This isn’t a fad. It’s a reallocation of spending toward gear that enables longer, more frequent outdoor use.


The Retail Problem: Fragmented Shopping

Here’s the friction point.

A hybrid consumer today often has to shop at:

  • An automotive shop for vehicle upgrades

  • A big-box outdoor retailer for power and camping gear

  • A local gun or hunting store for firearms and hunting equipment

Big retailers have the floor space and capital to carry everything. Most independent dealers don’t. That creates a broken experience for consumers and missed revenue for local stores.


How BFG Helps Dealers Compete Without Carrying Everything

This is where Buying Freedom Group fits naturally.

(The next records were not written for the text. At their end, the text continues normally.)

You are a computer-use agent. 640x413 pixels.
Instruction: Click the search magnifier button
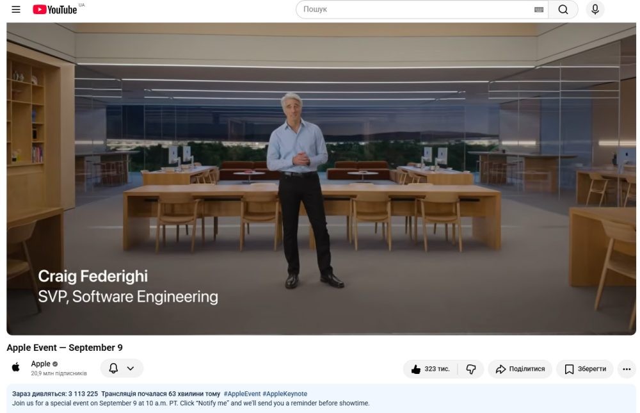pos(563,10)
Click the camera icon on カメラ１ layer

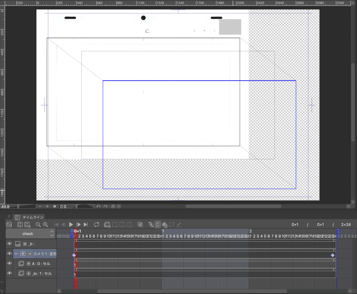coord(23,254)
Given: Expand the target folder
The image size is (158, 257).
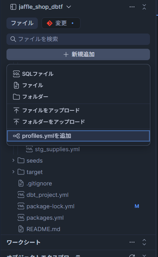Looking at the screenshot, I should [13, 172].
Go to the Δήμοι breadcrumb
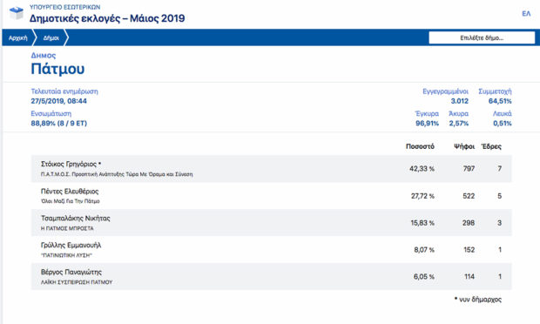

BFG allows smaller dealers to:

  • Offer expanded product catalogs online without tying up capital

  • Drop-ship large or high-ticket items directly to customers

  • Use in-store displays, QR codes, and sample programs for experiential selling

  • Compete with national retailers while staying local

A dealer doesn’t need to stock ten $3,000 SKUs. They just need access, visibility, and fulfillment.

For manufacturers, this means:

  • Broader retail reach without new contracts

  • Cleaner data distribution

  • More consistent brand presentation across channels

For consumers, it means:

  • One cohesive shopping experience

  • Local pickup options

  • Less driving, less friction, more time outdoors


This Isn’t About Picking Sides

This shift isn’t about choosing independent retailers over big box or vice versa.

It’s about connecting ecosystems.

The same consumer buying premium firearms, Pelican cases, and optics is also buying solar power, fridges, rooftop tents, and vehicle upgrades. When those products live in silos, everyone loses.

When they connect, everyone wins.


Final Thought

The outdoor market isn’t shrinking. It’s evolving.

Consumers want:

  • Flexibility

  • Reliability

  • Comfort without compromise

  • Gear that works everywhere, not just on one trip

Manufacturers and retailers who understand the hybrid consumer — and build systems that support them — will define the next phase of growth.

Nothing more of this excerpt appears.